Puis une longue et belle descente jusqu’à Storo, où nous dormons à l’hôtel Barambana. Un témoin d’une époque glorieuse, qui nous est racontée par la tenancière octogénaire: à son apogée, dans les années 80, l’établissement était un lieu incontournable de la vie nocturne locale. Nos vélos ont ainsi le privilège de dormir dans l’ancienne discothèque, à laquelle on accédait par un improbable tunnel en arc de cercle.
Jour 7 : Bergamo
L’été est de retour, il fait très chaud. Et le relief est bien plus exigeant que ce que laissait présager la carte. Nous passons par les lacs d’Idro et d’Iseo. A Iseo, après avoir réparé une crevaison, nous filons jusqu’à Chiuduno dans la banlieue de Bergamo. Un peu moins de 10 km à toute vitesse dans le trafic dense de la fin de journée, pour attraper un train qui nous mènera au centre ville. C’est sportif mais nous y arrivons à temps, avec même quelques minutes d’avance.
Jour 8 : Ticino
Nous reprenons le train pour sortir de Bergamo et nous rendre à Lecco, au sud-est du lago di Como. L’objectif est de suivre la rive du lac vers le nord jusqu’au très touristique village de Bellagio, puis revenir vers le sud jusqu’à Como. L’étape débute par deux tunnels sur une route assez fréquentée. La signalisation locale ne nous permet pas de comprendre si les tunnels sont ou non autorisés aux vélos. Nous sommes perplexes mais décidons finalement de nous lancer (voyant que d’autres cyclistes le font). Arrivés à Como, nous entrons en Suisse par la douane de Chiasso. Il fait très chaud et nous buvons une bière sur la terrasse du Moka Efti, stamm de jeunesse de mes compagnes de voyage.

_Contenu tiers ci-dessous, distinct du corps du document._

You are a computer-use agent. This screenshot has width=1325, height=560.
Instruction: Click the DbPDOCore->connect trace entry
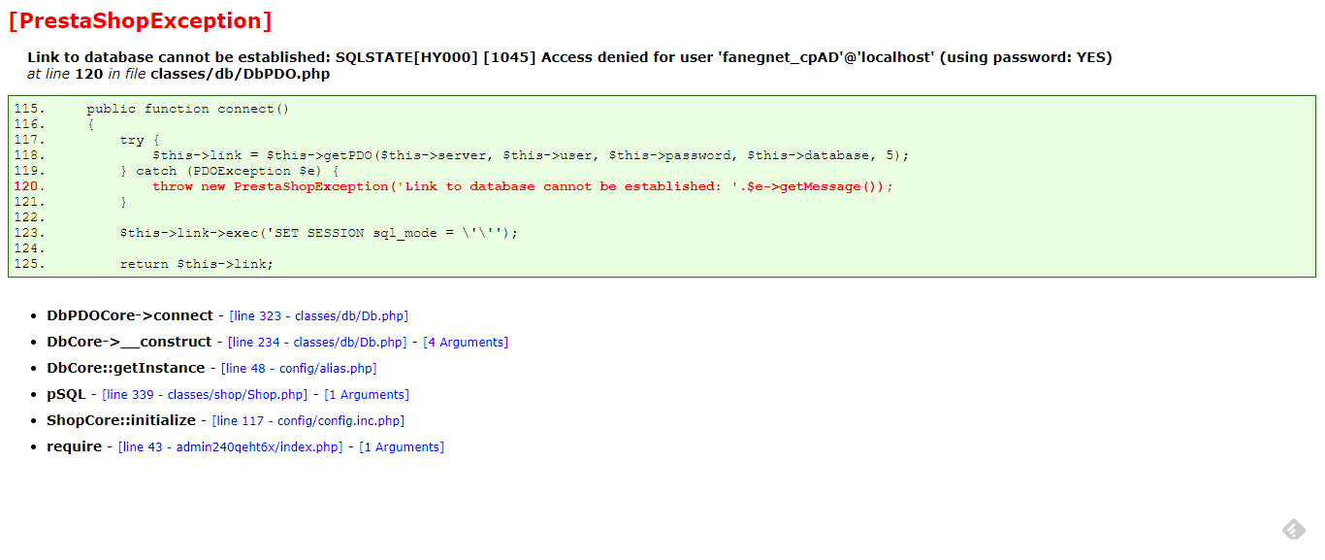coord(130,315)

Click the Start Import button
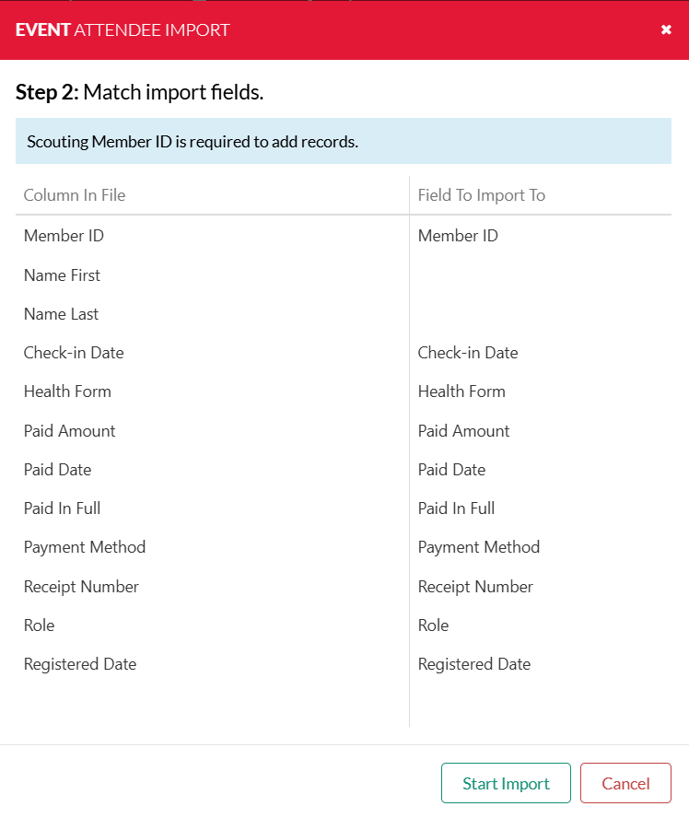click(506, 783)
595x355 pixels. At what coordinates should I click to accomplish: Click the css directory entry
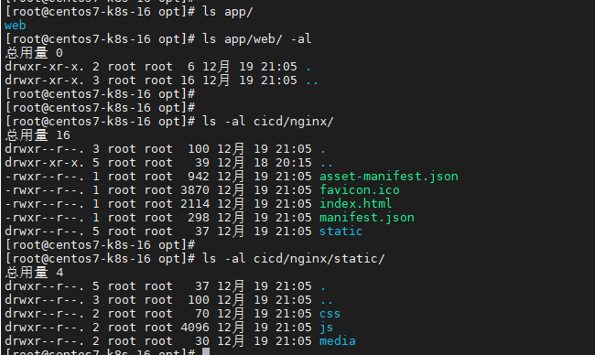[x=330, y=314]
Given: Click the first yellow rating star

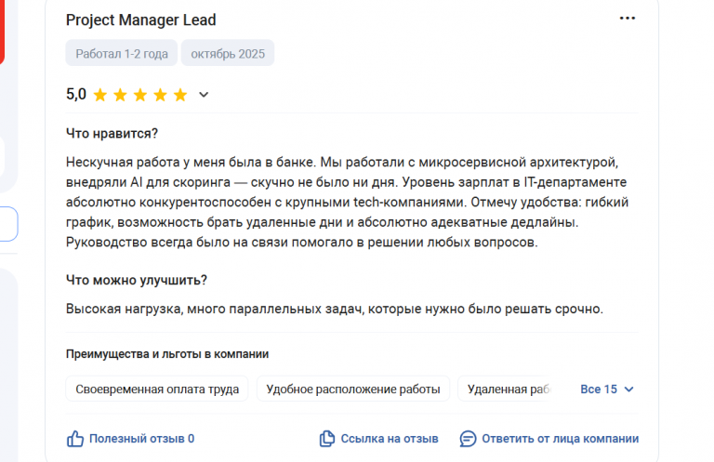Looking at the screenshot, I should point(99,95).
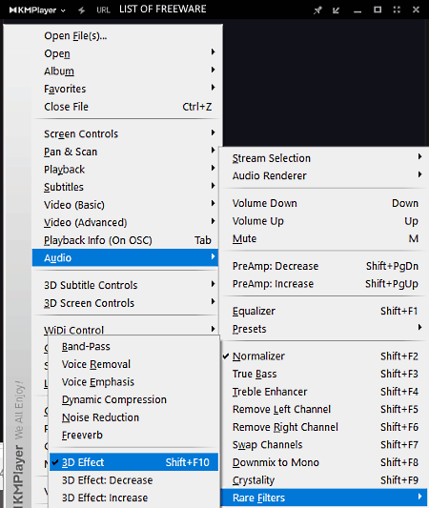The height and width of the screenshot is (508, 429).
Task: Click Mute in the Audio submenu
Action: 323,239
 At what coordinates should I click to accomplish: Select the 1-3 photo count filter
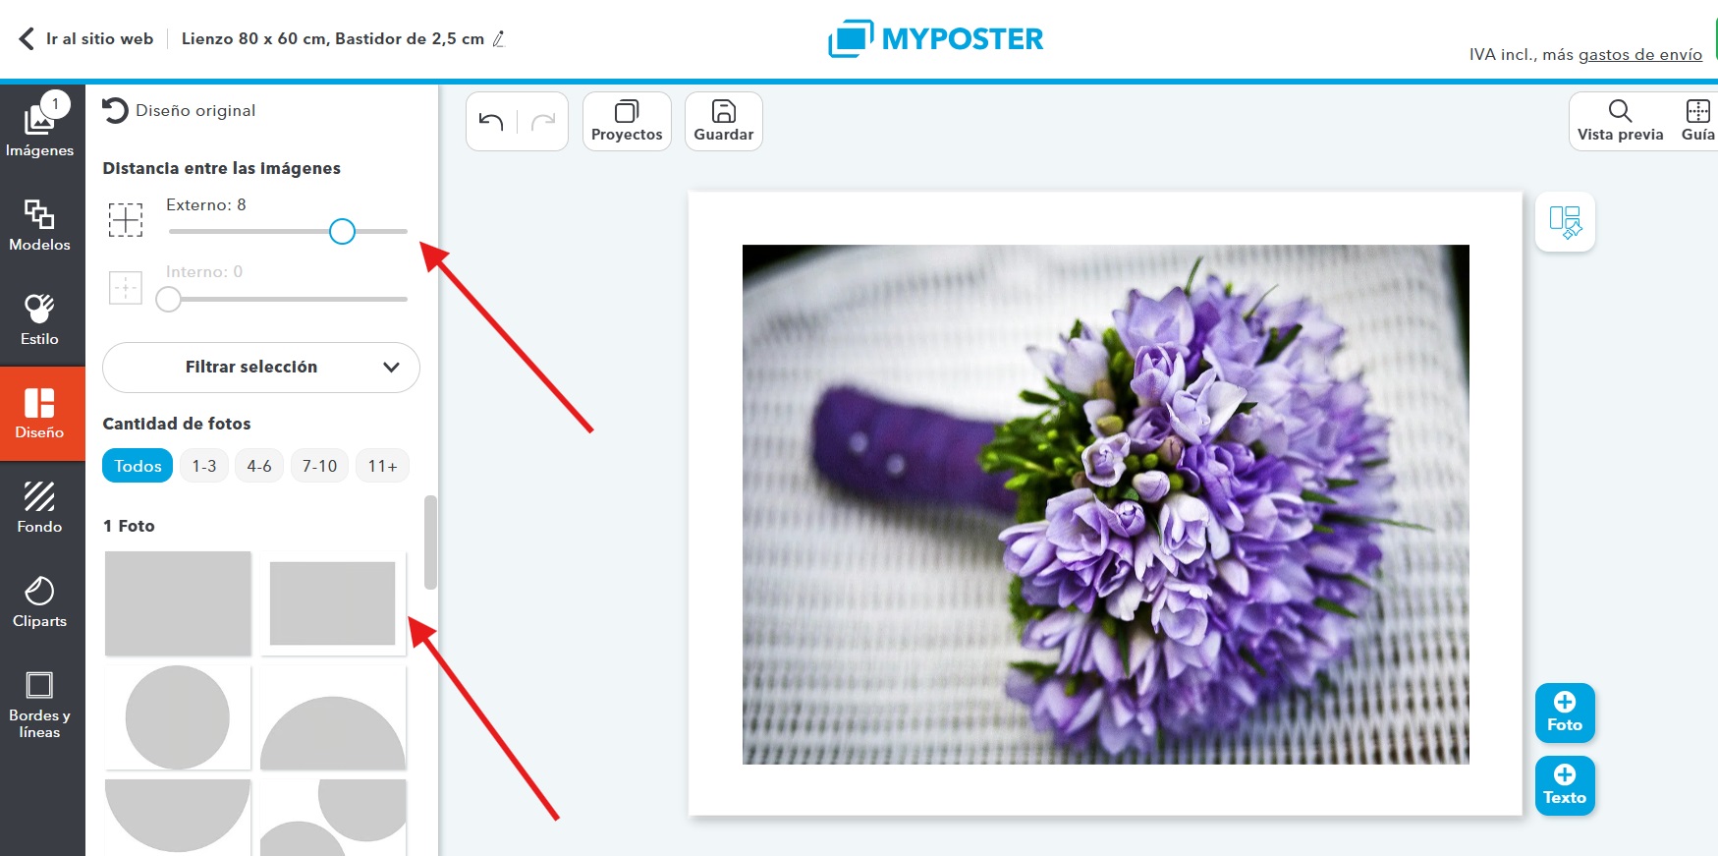pos(204,466)
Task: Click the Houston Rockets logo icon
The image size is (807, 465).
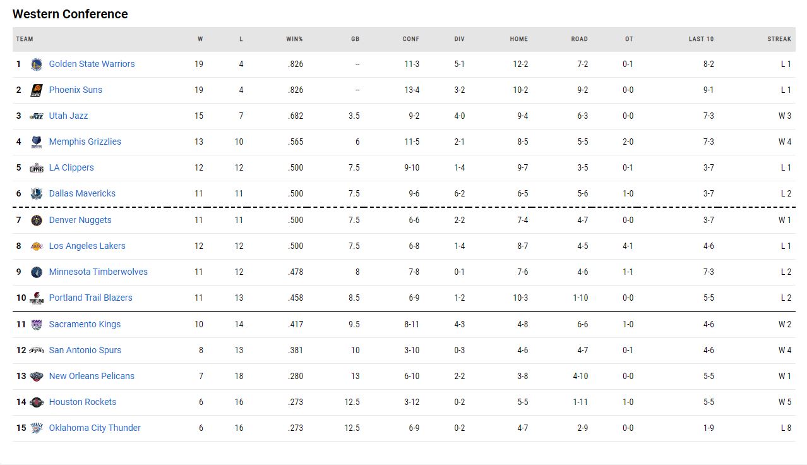Action: click(37, 402)
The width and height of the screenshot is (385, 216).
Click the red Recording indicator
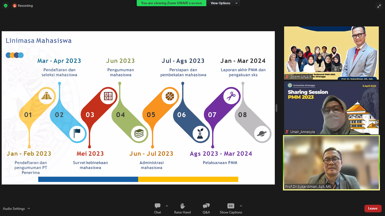coord(23,6)
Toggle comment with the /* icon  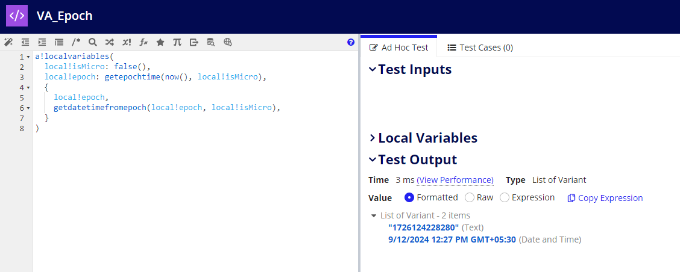click(x=76, y=42)
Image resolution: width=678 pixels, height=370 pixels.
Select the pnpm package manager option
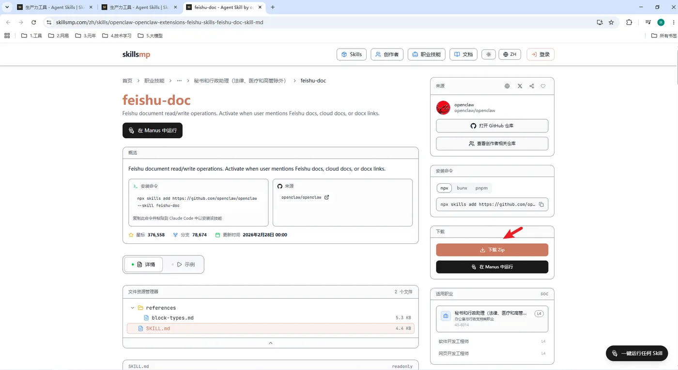tap(481, 188)
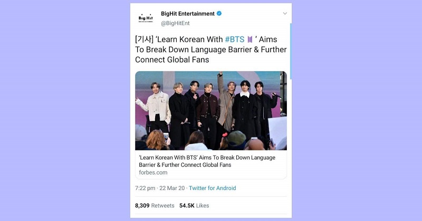The image size is (422, 221).
Task: Open the forbes.com domain link
Action: pyautogui.click(x=153, y=172)
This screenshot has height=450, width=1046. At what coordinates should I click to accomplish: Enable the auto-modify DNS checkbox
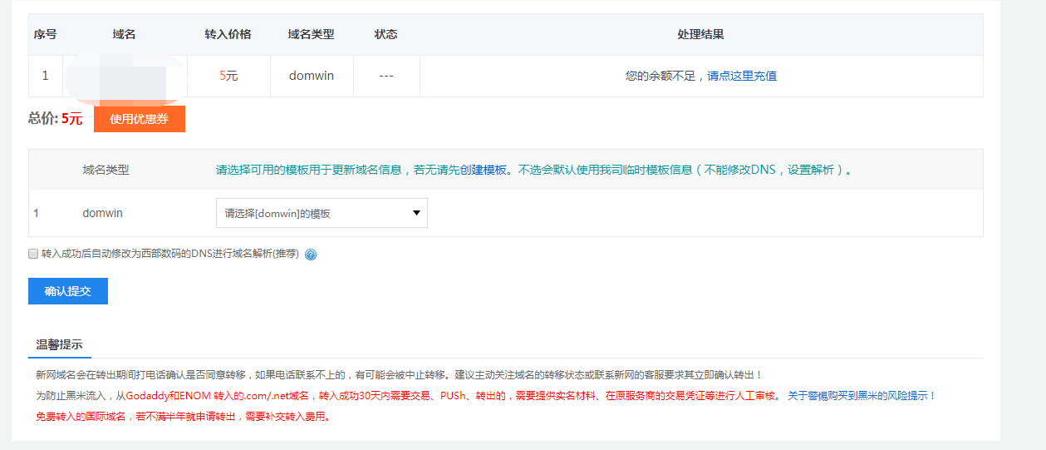(33, 254)
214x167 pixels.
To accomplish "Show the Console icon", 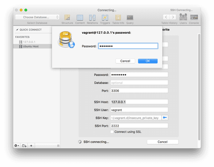I will tap(194, 17).
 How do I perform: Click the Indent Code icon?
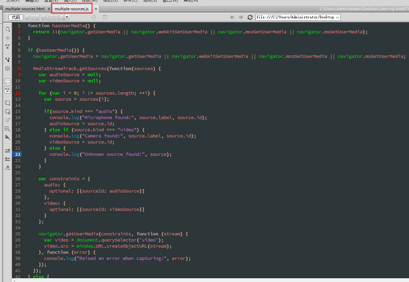[x=7, y=150]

Nous roulons enfin jusqu’à Meride, où nous sommes accueillis avec les honneurs chez les parents de Sabina (après avoir fait une petite halte chez son frère à Arzo pour boire un bianchino). Deuxième apéro, puis repas avec la famille de Sabina au grand complet. Mais sans Mary qui est partie voir sa maman à Lugano.
Le dimanche je me lève tôt, je croise un scorpion dans le salle de bain et je vais prendre le train à Mendrisio pour revenir à Genève via le tunnel du Saint-Gothard et Zurich.
Au compteur
Un magnifique périple: 742 km et 7520 m de dénivelé, du froid et des températures caniculaires, de la pluie, du vent et du soleil, beaucoup de rires et quelques larmes, deux crevaisons et une chute stupide.
La très bonne surprise du voyage: le réseau cyclable parfaitement balisé et entretenu en Autriche, dans la Haute Adige et le Trentin (ensuite ça ce gâte).